Author James Hawyood said there was at least one spy who was operating in the Birmingham area during WWII, but he was captured immediately.
"It's an area where spies would want to be active but there doesn't seem to be any evidence that connects the woman in the tree to espionage at all and it seems a rather odd way to dispose of a dead spy …," he told the BBC.
Meanwhile, supernatural explanations have also plagued the case.
The body was reported to have been found in a wych elm — though Mr Osborn says she was found in another type of tree— a tool used to ward off evil in old wives tales.
The name Belladonna is used for the Deadly Nightshade, which has been linked to witchcraft since the middle ages.
Speculation has also focused on the scattering of bones found near the woman's body, which police have suggested was the result of wild animals.
Bella's hand — which some reports claim was severed, though this is disputed — was discovered near her body, convincing renowned archaeologist and anthropologist Margaret Murray the case had the hallmarks of witchcraft.
She reportedly travelled to the Midlands in the 1950s to investigate another crime with suspected occult origins — the murder of farmer Charles Walton, who was stabbed and pinned to the ground with a pitchfork — before hearing about the Hagley Wood case.
In his book, The Case That Foiled Fabian: Murder and Witchcraft in Rural England, Simon Read recalls a conversation between the professor and a local reporter in which she summed up her theory.
"The very act of placing a body in the hollow of a tree is associated with witchcraft," she is quoted as saying.
"The cult of tree-worship is an ancient one and it is linked with sacrifice."
The occult theory was a popular one and endures to this day, but Read believes it is something of a red herring and overlooks the true tragedy of the crime.
The most likely explanation, he concludes, is that "Bella died at the hands of a sadistic killer who knew nothing of witchcraft or black magic".
One of England's greatest murder mysteries
Part of why the Hagley Woods mystery has endured for so many years is due to the sporadic outbreaks of graffiti across the Midlands that continue to ask: Who put Bella in the wych elm?
Police believed the initial missives were all written by the same person, but they have never been identified.
Was it Bella's murderer? An ex-lover? A neighbourhood kid playing a prank?
According to the Evening Dispatch on March 30, 1944: "The writing was too high on the wall to have been done by boys, and the police are inclined to the view that it is the work of someone coming into the city early in the morning with farm produce."
More recent outbreaks are likely the result of copycats.
As for the residents of the village of Hagley, Mr Osborn said they are "not too bothered" by a murder that happened 80 years ago.
"There's absolutely nothing that is proven. I just hope one day it will be resolved," he said.
In 2014, the BBC asked a group of researchers at Queen Mary University in London whether statistical reasoning could help solve the mystery of who put Bella in the wych-elm.

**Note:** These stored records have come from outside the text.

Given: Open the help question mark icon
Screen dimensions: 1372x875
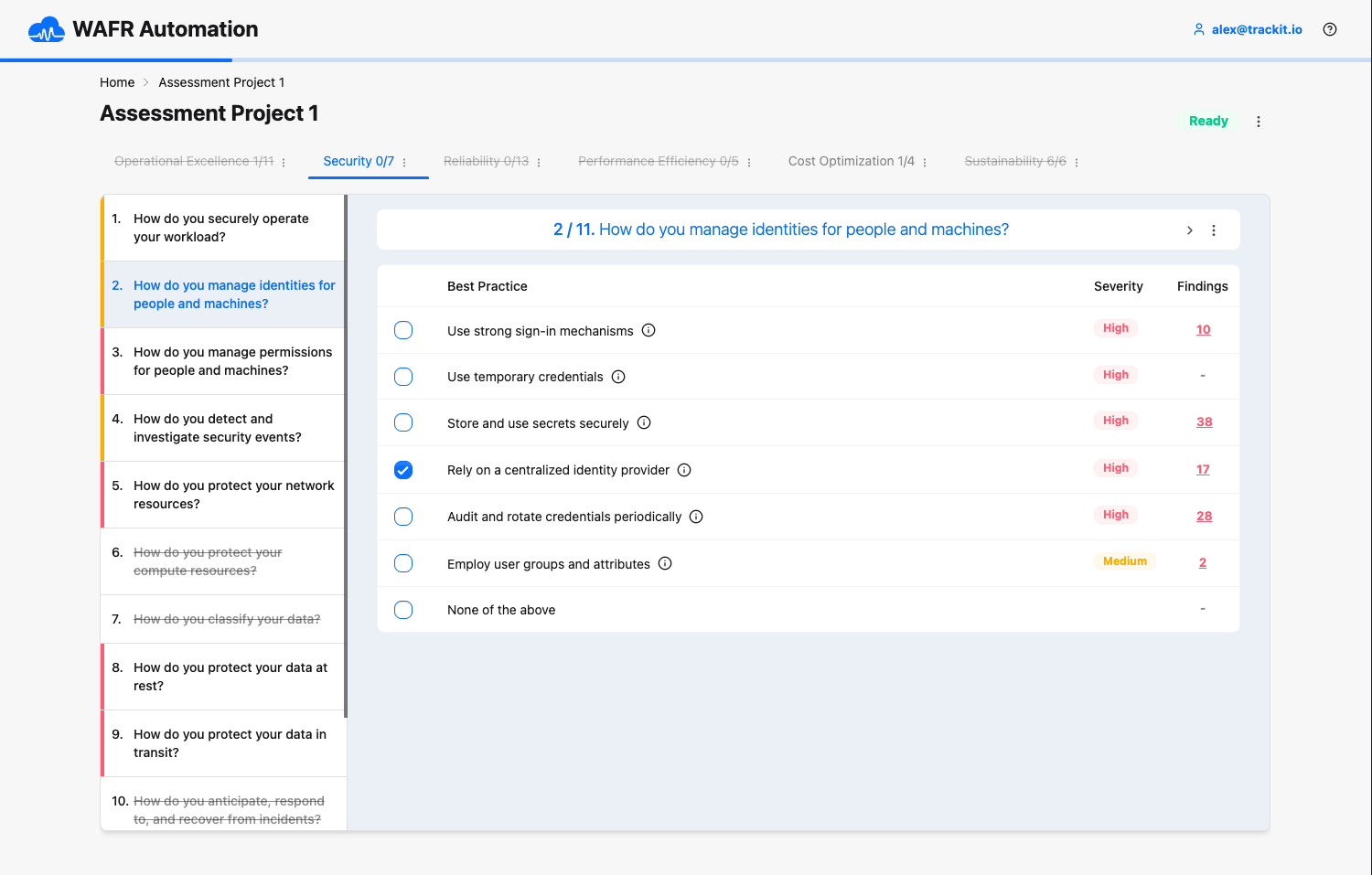Looking at the screenshot, I should (x=1330, y=29).
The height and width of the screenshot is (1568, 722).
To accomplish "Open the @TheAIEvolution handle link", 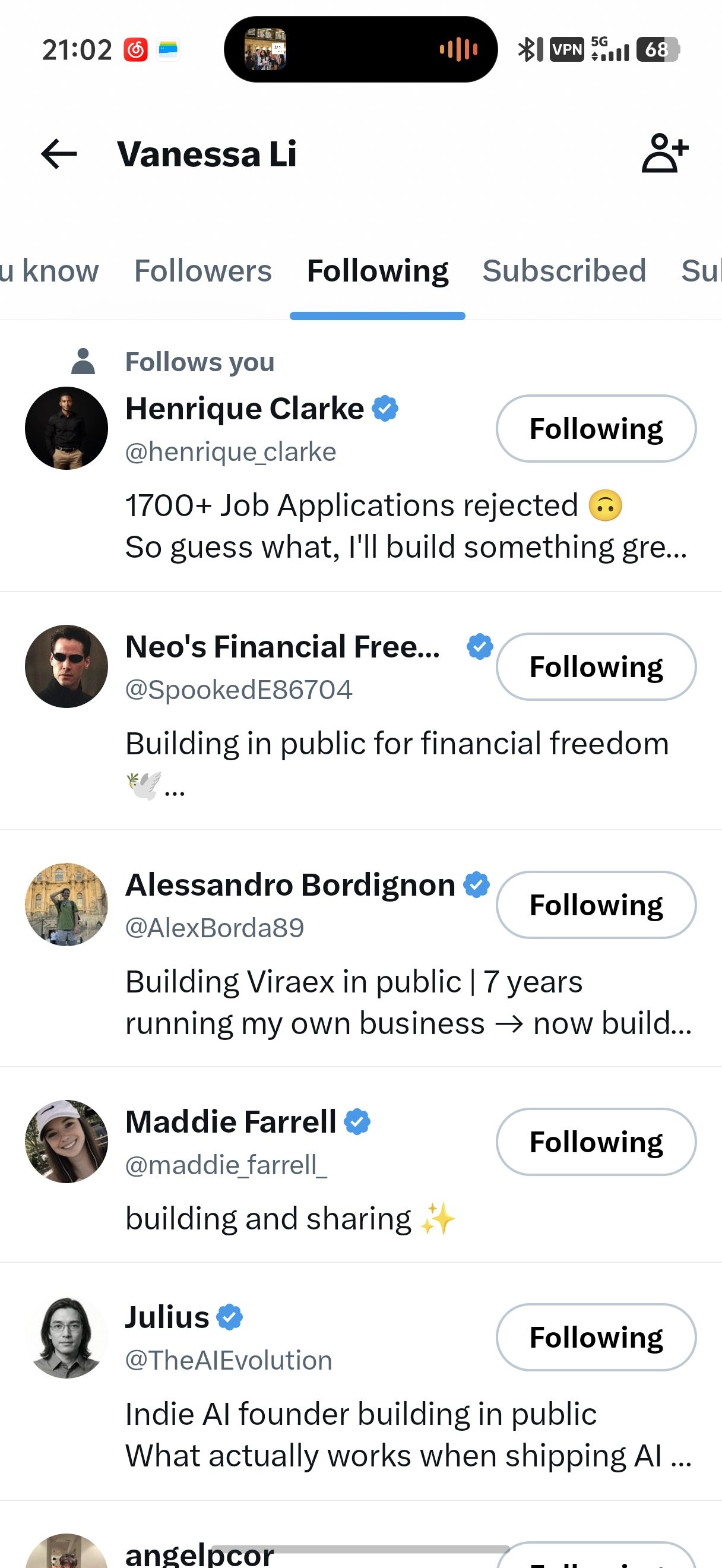I will coord(229,1361).
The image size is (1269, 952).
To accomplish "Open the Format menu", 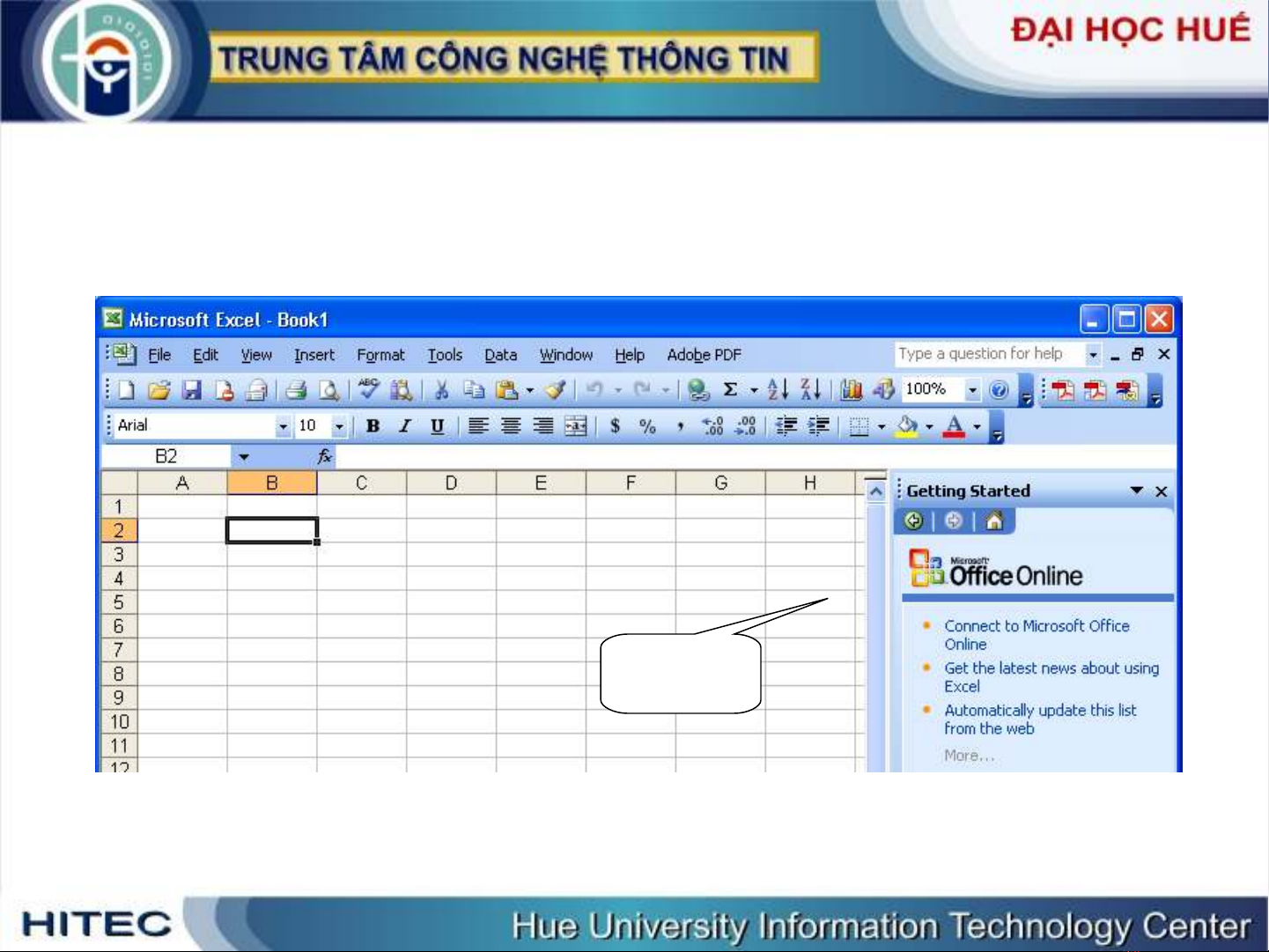I will point(380,355).
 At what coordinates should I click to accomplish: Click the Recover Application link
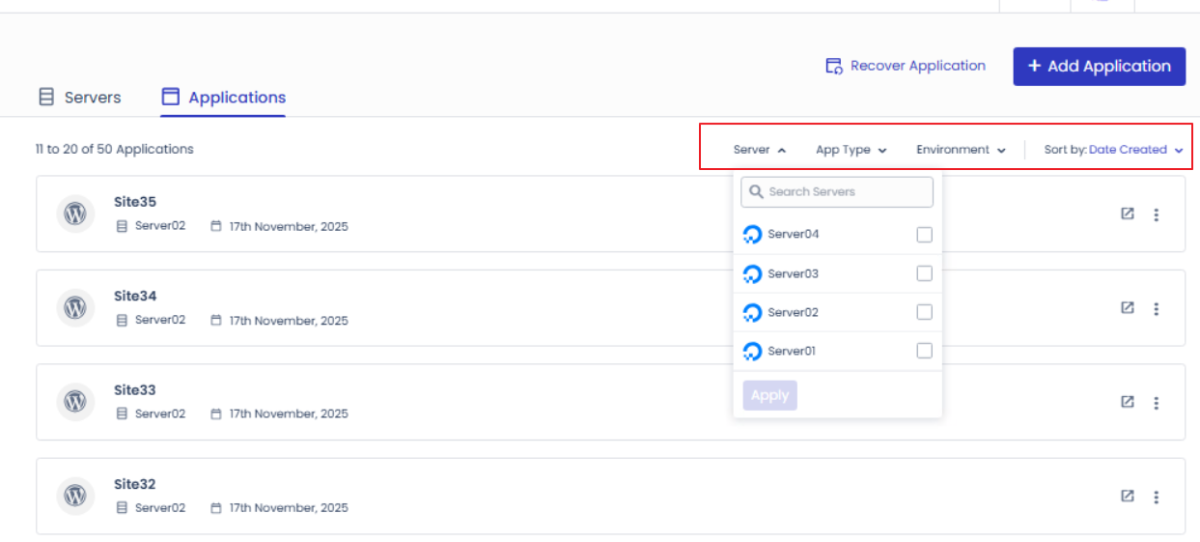pos(905,66)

Given the number of hypotheses, and related pieces of uncertain information, the team settled on using a probabilistic technique called a Bayesian Network.
The model found it was 99 per cent likely the cause of death was criminal and 97 per cent likely Bella was not British.
The researchers list a number of caveats with their methods, but ultimately the report found a 33 per cent likelihood that Jack Mossop was involved in her death — and 7 per cent that it was some intelligence service.
It gave the possibility that Bella was a spy 25 per cent, and 16 per cent that she was a sex worker.
There was hope back in 2018 that the mystery would finally be solved after an expert with experience rebuilding people, recreated Bella's features and finally put a face to the name.
The photograph was published with the belief it could find a match among a pile of lost memories and photographs buried in an attic.
No-one stepped forward and the case was officially marked as unsolved in 2005.
The search for Bella and her killer continues.